> _DESCRIPTION OF THE TASK_:
Extract each line of the material that contains the string "icon" and copy it in full. Case counts, so only lines where the letters match in case qualify.

> _ITEMS_:
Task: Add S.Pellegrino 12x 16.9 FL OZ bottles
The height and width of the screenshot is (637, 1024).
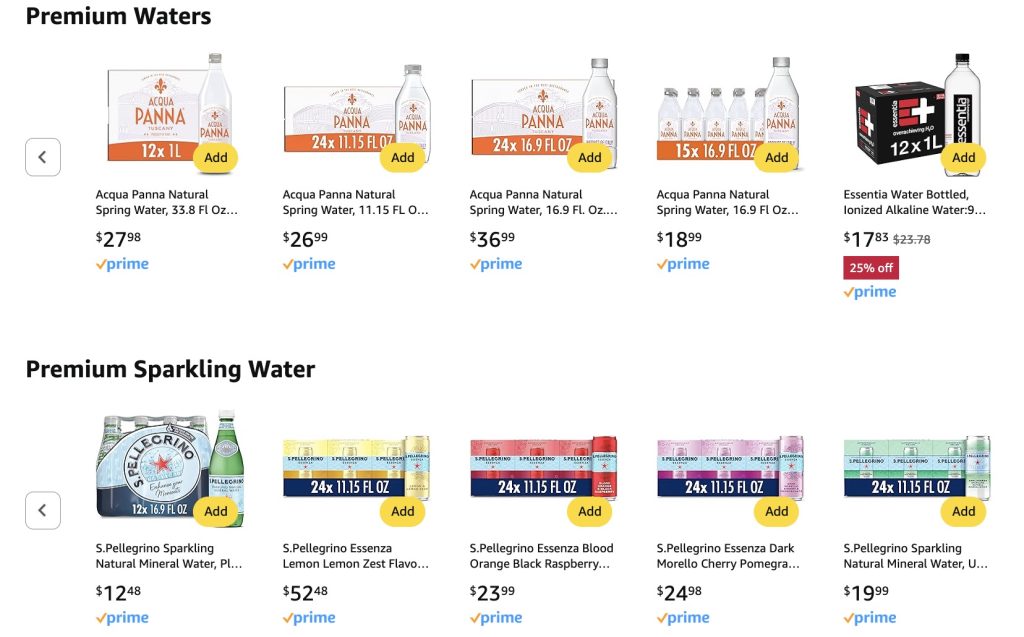Action: click(216, 511)
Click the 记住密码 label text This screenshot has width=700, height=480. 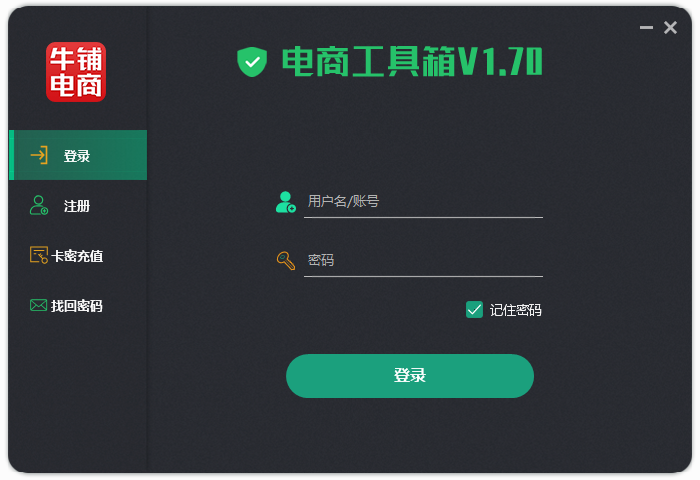pyautogui.click(x=516, y=310)
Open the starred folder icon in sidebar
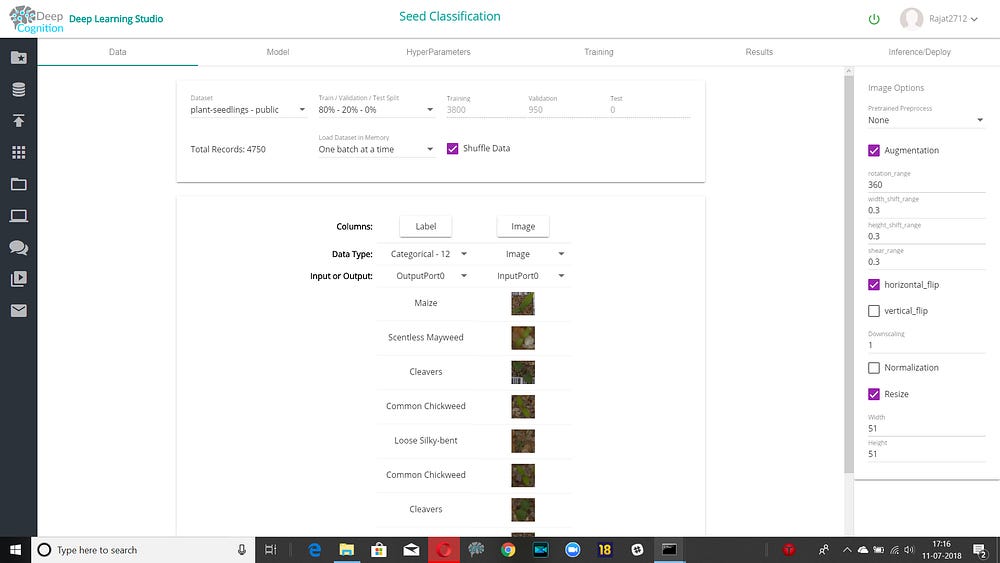 pos(18,58)
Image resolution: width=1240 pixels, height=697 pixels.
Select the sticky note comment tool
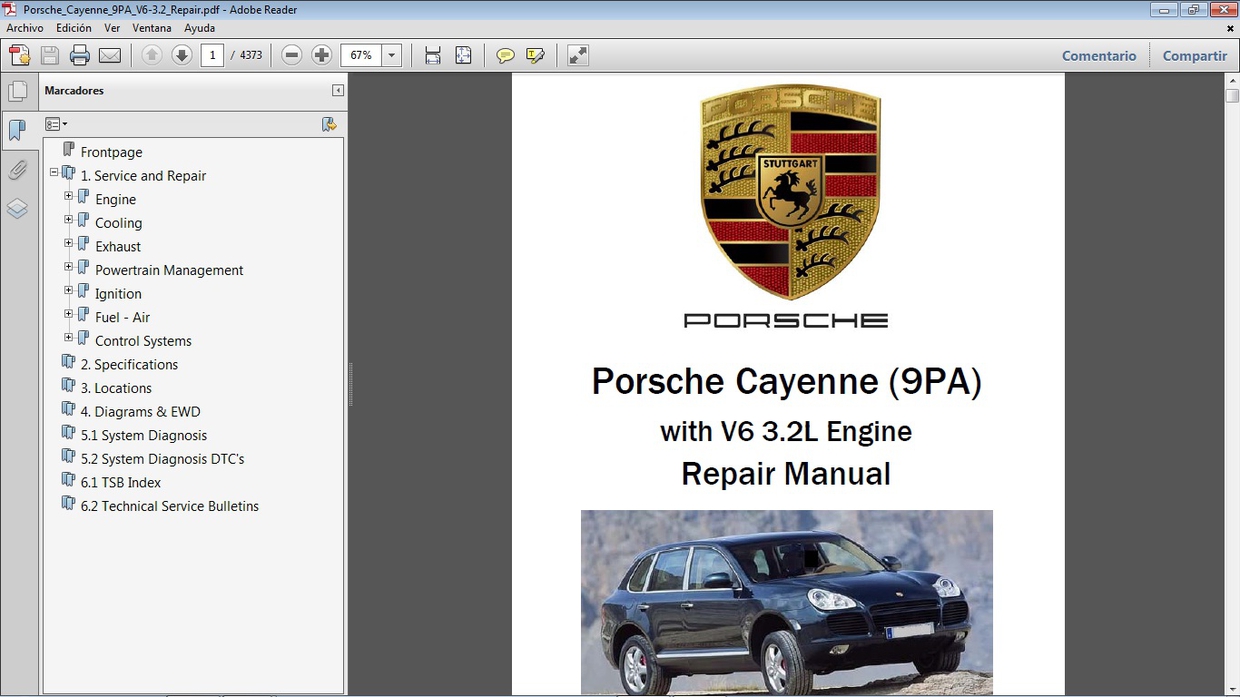[505, 55]
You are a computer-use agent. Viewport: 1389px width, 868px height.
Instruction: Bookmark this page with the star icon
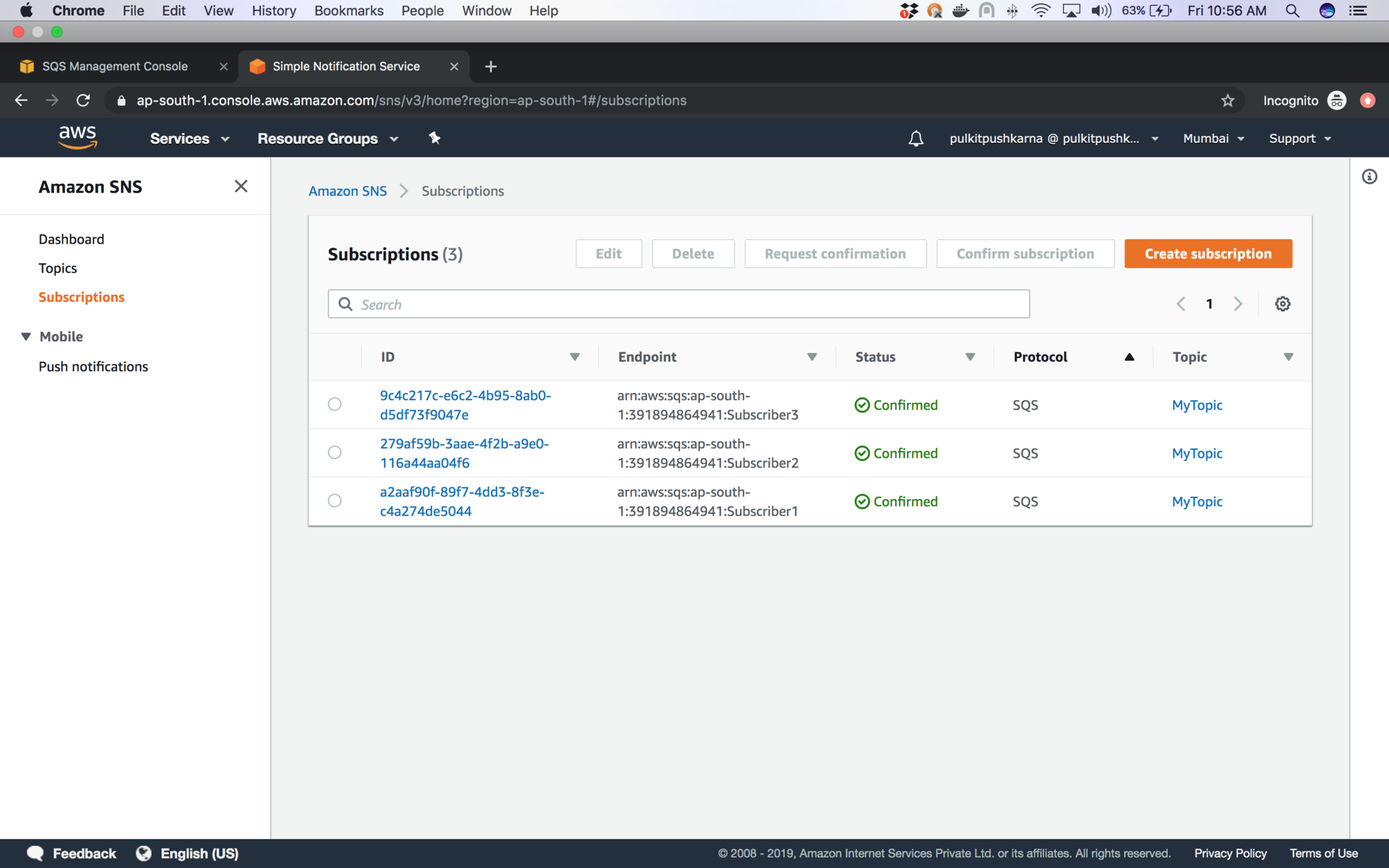click(x=1228, y=100)
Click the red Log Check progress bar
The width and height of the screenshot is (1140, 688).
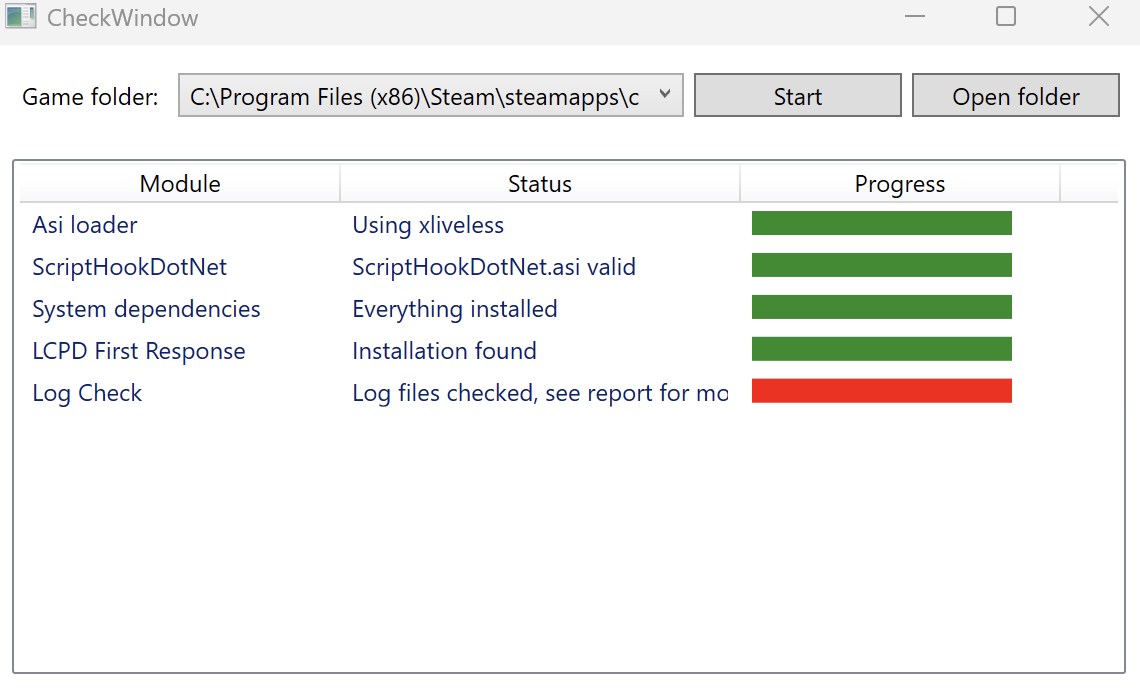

> _PROBLEM SOLUTION_:
Open the starred folder icon in sidebar
Instruction: Bookmark this page with the star icon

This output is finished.